グラスに残っていたお酒を飲み干して次を頼もうと顔を上げれば、まるで俺がそうすることを予期していたみたいにバーテンダーのお兄さんが俺のほうを振り返った。バチッと目が合い、彼がわずかに目を見開く。え、なに? 瞬きの間に元通りになってしまったから今の表情の理由を聞く機会は奪われた。
「何になさいますか」
「……オススメは?」
「良いジンを仕入れたばかりらしい。何か好みがあればそれを作りますよ」
「ううん、あなたの好きなものを作ってください。ちょっと甘いと嬉しいかも」
「……かしこまりました」
唇が横にスッと伸びるような微笑みは注意深く見ていないと見逃してしまいそうなものだった。グラスやシェーカーを扱う丁寧な仕草も、無駄に話しかけてこないところも素敵。あーあ、せっかくのパーティーなのにそっち側に惹かれちゃうなんて。バーテンダーさんなんて客の扱いに慣れてて当然、好きになったって仕方ない人には手を出さないのが吉だ。
「どうぞ」
「ありが、わぁ……綺麗……」
「アヴィエーションです。口に合えば良いのですが」
「ありがとう……」
薄紫色の美しいカクテルをサーブして、彼はすぐに他の仕事に戻って行った。味の感想くらい言わせてよ。

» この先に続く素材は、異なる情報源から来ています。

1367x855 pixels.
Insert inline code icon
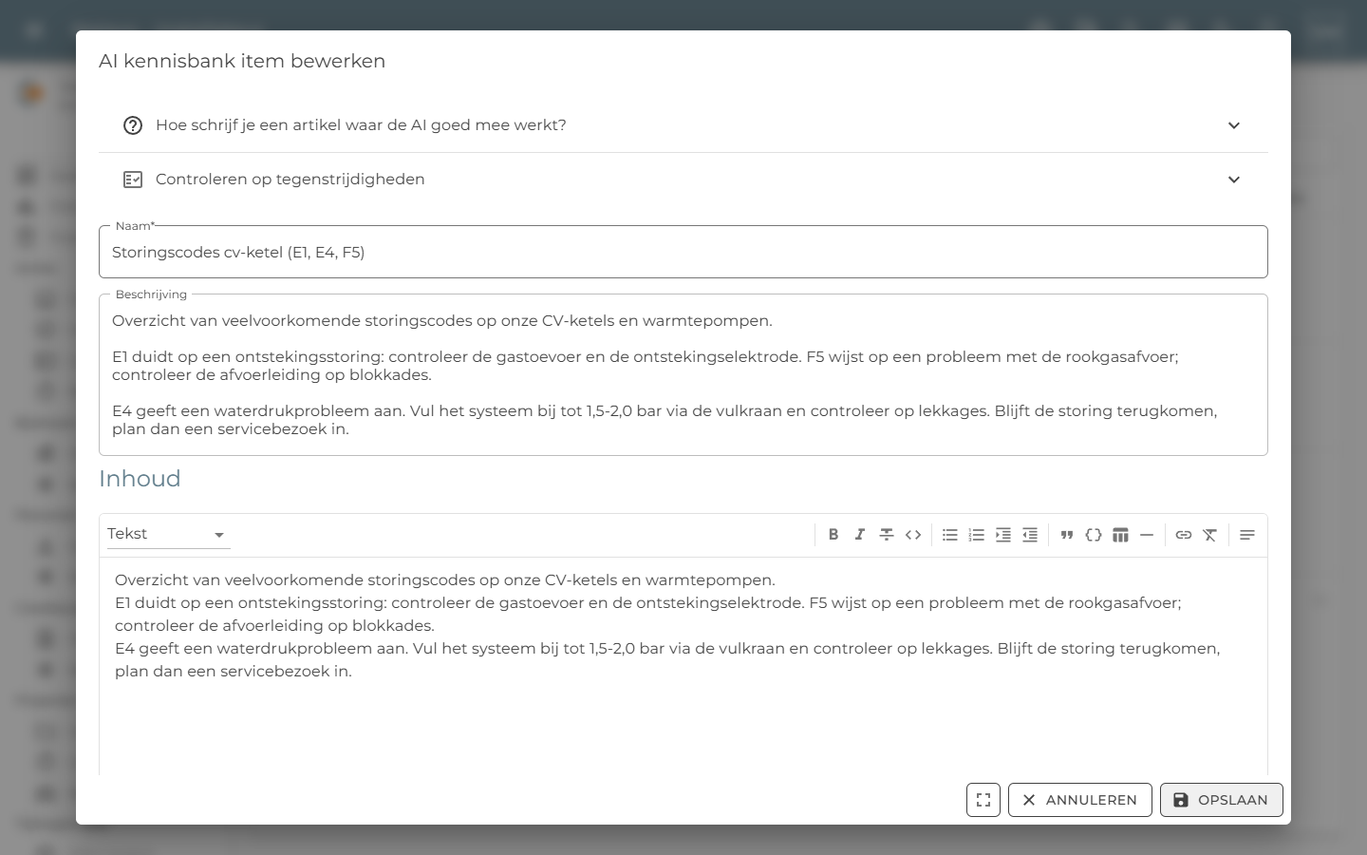(x=913, y=535)
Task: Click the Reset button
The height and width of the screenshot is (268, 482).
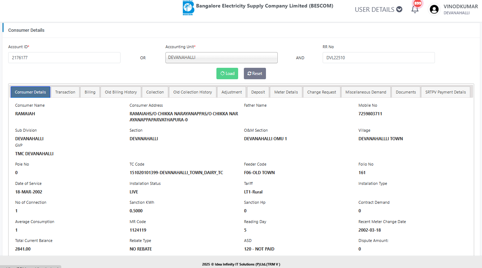Action: (x=255, y=74)
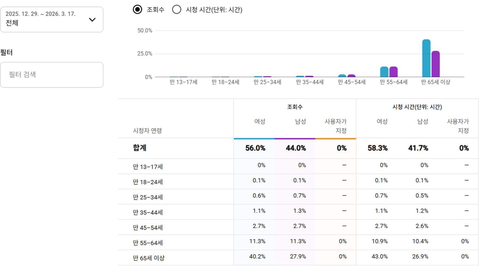Image resolution: width=479 pixels, height=271 pixels.
Task: Click the blue bar for 만 65세 이상
Action: (x=426, y=58)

「浮奇〜聞いてよ〜、って、わ、なにこれ素敵。おいしい? 一口ちょうだい」
「だめ。話聞いてあげるから絶対手出さないで」
「そんなおいしいの? 私も頼もうかな」
「それもだめ。あー、最悪」
「なにが? 顔赤いけど私がいない間にどんだけ飲んだの?」
「飲んでないよ……」
こんなことくらいで酔ったりしない。でも、ちょっとだけ、キュンとする感覚を楽しんだっていいでしょ。

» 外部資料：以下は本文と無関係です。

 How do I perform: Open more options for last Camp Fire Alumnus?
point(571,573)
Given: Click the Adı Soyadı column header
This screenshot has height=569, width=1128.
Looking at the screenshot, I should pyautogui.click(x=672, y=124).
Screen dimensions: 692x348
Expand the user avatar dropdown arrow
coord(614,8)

パーティーの翌週、一人で訪れたバーにあの人はいなくて俺は肩を落とした。連絡先を交換したいとかじゃなくて、ただもう一回会いたかっただけだ。できればまた何かカクテルを作ってほしい。彼の作るお酒に酔いたかった。
「あれ、キミは先週来てた……」
「こんばんは。先週は騒がしくってすみません」
「いいや、若者はアレくらい元気な方がいいよ。今日は一人? 待ち合わせ?」
「一人です。ええと、お兄さんもバーテンダーさんなんですか?」
「シュウでいいよ。うん、僕もバーテンダー。……あ、ふーちゃんのこと?」
「ふーちゃん?」
「先週いたもう一人の店員。ほら、髪の毛が白っぽくて、ちょっと無愛想な感じの」
「ふ、ふふ、素敵な人でしたよ。今日はふーちゃんさんは?」
「ふーちゃんはここの店員じゃないんだ。先週は人数が多かったからヘルプに来てもらってただけ。いつもは自分の店をやってるからここにはいないよ」
「ああ……そうなんですね……」
なんだ、残念……。ここにくれば会えると思ってたけどそうもいかないらしい。でもそれならそれで、これ以上詮索せずに済む。わざわざ一週間空けてお店に来ておいて、俺はまだ逃げ道を探してた。
「お店、教えようか?」
「え。……あの、でも、……迷惑じゃないですか?」
「お客様が増えて迷惑だなんてことないと思うよ? もしあれなら今ふーちゃんに聞いてみるけど」
「え! いや、いい、いいです! 俺が気にしてたことも言わないでほしい……!」
「そうなの?」
「だって……わざわざお店を聞いて行くなんて、好きみたいでしょ」
「……そう? 好きじゃだめなの?」
「……だめ」
「うーん? まあ、いいや。お店の場所と名前だけ教えとくね。行くか行かないかは好きにして。キミがふーちゃんのこと探してたことは内緒にしておいてあげる」
「……ありがとうございます」
「うん。じゃあ今日はウチでいっぱい飲んでいってね。友達を呼んでもいいよ」
「……シュウさん、変な人」
「褒め言葉だと思っておくね」
他のお客さんが入ってきて、シュウさんはそちらへ行ってしまった。手元に残ったメモ用紙には彼のお店の名前とアドレスが書かれている。ああ、きっと来週にはそこに行っちゃうんだろうな。シュウさんの作るカクテルもすごくおいしいのに、先週飲んだたった一杯が忘れられなかった。